-------- Document text

At a Trenton City Commission meeting with little else on the agenda, criticism of the Dade Chamber of Commerce took center stage Monday night.
Streets Commissioner Monda Wooten brought the subject up at the July 9 meeting, pointing out that Trenton kicks in about $20,000 to the chamber yearly and asking what the town receives for its money. "We need to require more than we are getting,"| she said.
Commissioner Wooten drew attention to the evolving reality that though the chamber's executive director has traditionally updated the city commission as to its activities at monthly meetings--as do representatives of other agencies the city helps fund, such as the local library and Trenton Tree City--lately that tradition has become a thing of the past.
"Cheryl is here tonight, but she hasn't been here for a while," she said. She referred to Cheryl Painter (left), the chamber's one employee.
Commissioner Wooten said she'd spoken to Ms. Painter earlier in the day so that she wouldn't be "blindsided." Ms. Painter, speaking in her turn later in the meeting, attributed some of her absences to ill health in her own case or that of family members. She also said that with funding cuts, the chamber no longer has a clerical employee, keeping her confined to the office during the day.
The body-art-intensive ED has also been thin on the ground at county commission meetings in recent months. But in any case, Commissioner Wooten made it clear she didn't blame the employee so much as her employers, the chamber's board of directors. "I really think it's just lack of leadership and direction," she said.
Commissioner Wooten described the chamber board as a moribund organization that had not had a meeting for six months because not enough members showed up to constitute a quorum. "It has come to my attention that the chamber is basically on life support," she said. Ms. Painter confirmed that during that time period, the board had in fact tried twice to meet but been foiled by lack of a quorum both times.
"Everybody's busy," Ms. Painter explained.

----------------
-------- Entries shown

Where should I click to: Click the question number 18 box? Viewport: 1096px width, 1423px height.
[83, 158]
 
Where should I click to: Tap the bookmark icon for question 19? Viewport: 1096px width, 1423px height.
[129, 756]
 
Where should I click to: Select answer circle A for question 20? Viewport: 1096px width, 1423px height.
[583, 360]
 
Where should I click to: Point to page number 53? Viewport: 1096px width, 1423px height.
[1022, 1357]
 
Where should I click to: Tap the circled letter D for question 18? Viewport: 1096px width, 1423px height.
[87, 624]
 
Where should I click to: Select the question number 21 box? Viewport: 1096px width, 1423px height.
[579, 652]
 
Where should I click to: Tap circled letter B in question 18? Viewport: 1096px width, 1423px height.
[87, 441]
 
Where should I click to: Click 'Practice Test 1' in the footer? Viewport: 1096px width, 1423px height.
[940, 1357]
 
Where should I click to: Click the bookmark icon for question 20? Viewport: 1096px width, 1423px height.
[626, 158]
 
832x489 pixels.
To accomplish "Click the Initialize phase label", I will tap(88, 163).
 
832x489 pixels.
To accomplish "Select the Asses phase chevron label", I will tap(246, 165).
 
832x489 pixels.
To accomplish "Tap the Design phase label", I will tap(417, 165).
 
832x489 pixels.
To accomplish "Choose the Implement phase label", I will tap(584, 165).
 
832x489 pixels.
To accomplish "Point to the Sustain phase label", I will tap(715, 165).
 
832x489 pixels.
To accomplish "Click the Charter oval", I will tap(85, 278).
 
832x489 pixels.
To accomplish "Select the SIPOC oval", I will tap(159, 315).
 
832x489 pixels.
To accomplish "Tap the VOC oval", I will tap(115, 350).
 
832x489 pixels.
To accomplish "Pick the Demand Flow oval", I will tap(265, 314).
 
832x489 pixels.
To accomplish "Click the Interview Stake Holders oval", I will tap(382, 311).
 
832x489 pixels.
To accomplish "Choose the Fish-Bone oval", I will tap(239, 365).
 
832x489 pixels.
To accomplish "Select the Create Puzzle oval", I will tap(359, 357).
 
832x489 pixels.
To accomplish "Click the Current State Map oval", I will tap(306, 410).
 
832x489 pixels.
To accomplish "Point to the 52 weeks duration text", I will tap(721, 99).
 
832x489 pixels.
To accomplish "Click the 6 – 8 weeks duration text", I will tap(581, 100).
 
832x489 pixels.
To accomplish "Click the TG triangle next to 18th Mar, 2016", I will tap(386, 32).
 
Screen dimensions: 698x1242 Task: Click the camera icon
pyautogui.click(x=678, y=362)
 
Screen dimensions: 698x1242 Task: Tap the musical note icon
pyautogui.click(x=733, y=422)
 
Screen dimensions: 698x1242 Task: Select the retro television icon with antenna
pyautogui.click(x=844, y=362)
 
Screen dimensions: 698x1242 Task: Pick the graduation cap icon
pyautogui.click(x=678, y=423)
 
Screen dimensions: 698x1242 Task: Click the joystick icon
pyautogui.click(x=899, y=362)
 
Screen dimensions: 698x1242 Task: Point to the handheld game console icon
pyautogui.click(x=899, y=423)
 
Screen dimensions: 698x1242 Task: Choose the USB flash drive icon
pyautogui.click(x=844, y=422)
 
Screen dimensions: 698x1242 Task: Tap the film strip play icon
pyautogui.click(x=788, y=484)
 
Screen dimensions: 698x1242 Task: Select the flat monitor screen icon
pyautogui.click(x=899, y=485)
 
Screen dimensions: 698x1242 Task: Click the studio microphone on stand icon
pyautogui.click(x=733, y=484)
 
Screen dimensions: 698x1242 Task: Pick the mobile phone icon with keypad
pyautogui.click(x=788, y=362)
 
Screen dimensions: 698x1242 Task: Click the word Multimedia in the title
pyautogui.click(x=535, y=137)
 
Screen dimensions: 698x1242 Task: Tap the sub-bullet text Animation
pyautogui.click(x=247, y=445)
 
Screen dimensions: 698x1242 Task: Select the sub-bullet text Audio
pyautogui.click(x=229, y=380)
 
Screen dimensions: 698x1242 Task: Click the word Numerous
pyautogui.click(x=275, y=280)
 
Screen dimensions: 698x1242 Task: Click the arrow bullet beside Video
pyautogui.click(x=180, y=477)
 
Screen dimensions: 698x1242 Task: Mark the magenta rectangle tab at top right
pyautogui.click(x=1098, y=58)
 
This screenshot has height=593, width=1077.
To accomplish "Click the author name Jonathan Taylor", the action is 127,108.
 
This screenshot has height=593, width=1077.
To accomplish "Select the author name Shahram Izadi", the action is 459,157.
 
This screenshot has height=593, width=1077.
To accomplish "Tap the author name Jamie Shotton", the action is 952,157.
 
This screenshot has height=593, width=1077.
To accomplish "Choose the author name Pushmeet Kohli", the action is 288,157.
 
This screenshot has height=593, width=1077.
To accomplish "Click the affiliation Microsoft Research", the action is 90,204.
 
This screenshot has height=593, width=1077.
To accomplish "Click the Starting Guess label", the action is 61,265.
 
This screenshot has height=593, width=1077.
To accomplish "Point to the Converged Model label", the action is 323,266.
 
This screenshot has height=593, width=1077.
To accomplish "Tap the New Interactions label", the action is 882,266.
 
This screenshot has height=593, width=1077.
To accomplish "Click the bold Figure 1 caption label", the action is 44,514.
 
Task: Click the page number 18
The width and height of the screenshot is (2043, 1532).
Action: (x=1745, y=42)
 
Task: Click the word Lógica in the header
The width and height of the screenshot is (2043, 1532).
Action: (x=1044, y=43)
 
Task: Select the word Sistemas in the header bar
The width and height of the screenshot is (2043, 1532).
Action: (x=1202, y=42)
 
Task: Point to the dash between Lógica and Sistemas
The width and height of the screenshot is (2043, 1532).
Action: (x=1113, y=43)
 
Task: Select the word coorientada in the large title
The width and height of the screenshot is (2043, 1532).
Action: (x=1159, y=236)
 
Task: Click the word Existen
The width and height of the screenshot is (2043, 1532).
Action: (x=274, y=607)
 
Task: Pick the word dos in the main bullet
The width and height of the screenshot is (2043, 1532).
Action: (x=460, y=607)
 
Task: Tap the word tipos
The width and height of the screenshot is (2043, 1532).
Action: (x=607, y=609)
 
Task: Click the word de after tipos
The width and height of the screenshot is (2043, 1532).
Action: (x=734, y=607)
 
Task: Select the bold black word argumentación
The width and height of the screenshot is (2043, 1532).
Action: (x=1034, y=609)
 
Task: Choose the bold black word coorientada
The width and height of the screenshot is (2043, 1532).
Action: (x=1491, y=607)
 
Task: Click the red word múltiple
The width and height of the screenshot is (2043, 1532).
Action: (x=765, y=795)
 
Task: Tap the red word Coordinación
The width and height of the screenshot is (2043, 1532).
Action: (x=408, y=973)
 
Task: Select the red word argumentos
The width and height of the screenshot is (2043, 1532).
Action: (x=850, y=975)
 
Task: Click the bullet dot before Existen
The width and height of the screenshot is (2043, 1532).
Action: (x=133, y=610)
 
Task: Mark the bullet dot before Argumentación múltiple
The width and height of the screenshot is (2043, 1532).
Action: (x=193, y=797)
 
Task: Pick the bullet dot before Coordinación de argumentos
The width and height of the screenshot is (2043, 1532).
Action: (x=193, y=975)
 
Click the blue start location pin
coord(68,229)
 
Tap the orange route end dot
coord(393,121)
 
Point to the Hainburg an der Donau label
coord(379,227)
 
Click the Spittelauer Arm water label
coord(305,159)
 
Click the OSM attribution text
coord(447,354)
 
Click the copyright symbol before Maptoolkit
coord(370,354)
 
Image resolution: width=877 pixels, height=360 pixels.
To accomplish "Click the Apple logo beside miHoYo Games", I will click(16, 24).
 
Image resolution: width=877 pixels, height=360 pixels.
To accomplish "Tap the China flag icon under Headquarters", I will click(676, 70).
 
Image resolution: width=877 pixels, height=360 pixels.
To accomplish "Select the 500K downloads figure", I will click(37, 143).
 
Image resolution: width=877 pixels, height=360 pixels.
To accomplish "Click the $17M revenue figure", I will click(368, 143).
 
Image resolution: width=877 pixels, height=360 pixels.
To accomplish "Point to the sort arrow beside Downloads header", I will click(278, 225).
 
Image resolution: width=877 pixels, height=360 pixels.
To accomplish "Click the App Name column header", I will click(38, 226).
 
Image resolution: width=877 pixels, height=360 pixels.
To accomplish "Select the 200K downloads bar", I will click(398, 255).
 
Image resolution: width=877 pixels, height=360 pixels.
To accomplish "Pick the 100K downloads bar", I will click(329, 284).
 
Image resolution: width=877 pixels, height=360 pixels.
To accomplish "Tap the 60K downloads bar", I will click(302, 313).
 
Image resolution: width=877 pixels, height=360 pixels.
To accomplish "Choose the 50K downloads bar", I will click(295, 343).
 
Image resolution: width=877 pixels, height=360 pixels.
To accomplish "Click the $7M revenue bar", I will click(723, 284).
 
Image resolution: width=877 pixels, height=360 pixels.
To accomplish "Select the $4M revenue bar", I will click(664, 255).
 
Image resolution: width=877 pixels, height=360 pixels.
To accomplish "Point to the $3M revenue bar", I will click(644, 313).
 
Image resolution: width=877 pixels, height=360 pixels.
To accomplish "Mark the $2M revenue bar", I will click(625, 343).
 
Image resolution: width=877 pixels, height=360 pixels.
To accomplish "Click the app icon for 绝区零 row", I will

----------------

**What you will do**
**A)** Answer each question from the article on the Trenton commission meeting, one answer per line, marked the same way.
(i) About how much does Trenton contribute to the chamber each year?
(ii) For how long had the chamber board gone without holding a meeting?
(iii) How many times did the board try to meet during that period?
**B)** List every reason Ms. Painter gave in the article on the Trenton commission meeting for her absences from city commission meetings.
**C)** Extend the article on the Trenton City Commission's criticism of the chamber from its final sentence.

**Results for each task**
**A)**
(i) About $20,000.
(ii) Six months.
(iii) Twice.

**B)**
- Her own ill health
- Ill health of family members
- Funding cuts that left the chamber without a clerical employee, keeping her confined to the office during the day

**C)**
Mayor Alex Case added that the amount the city gives to the chamber depends on revenues from its hotel/motel tax. He said with the Dade County Commission initiating its own new accommodation tax, and the C of C named as the designated RVIC (regional visitors information center) for both entities, defining the function of the chamber will become doubly important.
Commissioner Wooten (right) said chamber board members had not made much of an appearance at last week's July 4 celebration, though that was officially a chamber event. "It basically consists of two or three people doing everything," she said.
"What can we do to help fix this?" asked Police Commissioner Sandra Gray.
Maybe, said the mayor, the president of the chamber board can meet with the commissioners to discuss the issue. The president, it was ascertained, is Steven Ryan.
The Dade County Chamber of Commerce is, according to its website, "a voluntary organization of businesses, civic organizations, and government entities have [sic] joined together to promote the civic and commercial progress of the community." Its revenues come from local governments and from selling memberships to local businesses and civic groups. It cosponsors with other organizations community activities such as the popular Halloween Alley and Christmas parade as well as events to benefit its members, such as a yearly golf tournament. It is governed by a volunteer board recruited from membership.
But back to the July 9 city commission meeting. Routine business was, again, light. The commission voted to designate as surplus a K-9 officer kennel--"It's outdated; we don't use it anymore," said Commissioner Gray--and give it to the K-9 handlers in Catoosa County. Mayor Case clarified that Catoosa County had recently surplussed flat-bottomed boats and gifted them to Trenton. "We're going to return the favor," he said.
On that subject, Commissioner Wooten, an animal welfare activist, asked if Trenton's K-9 officer had a bulletproof vest. "We're working on it," said Commissioner Gray.
And Mayor Case took the opportunity to brag how the city and county K-9 handlers had worked together to figure out and fix a problem with the "hot pop" button on two identical, newer kennels, which is meant to ensure the safety of dogs in overheating situations. "They've been working very hard to keep the dogs comfortable," said Case.
And on the subject of dog comfort, Commissioner Gray added that Ivo, the Trenton PD dog, had been bitten by a spider and had ailed briefly but had recovered nicely and was now back to 100 percent.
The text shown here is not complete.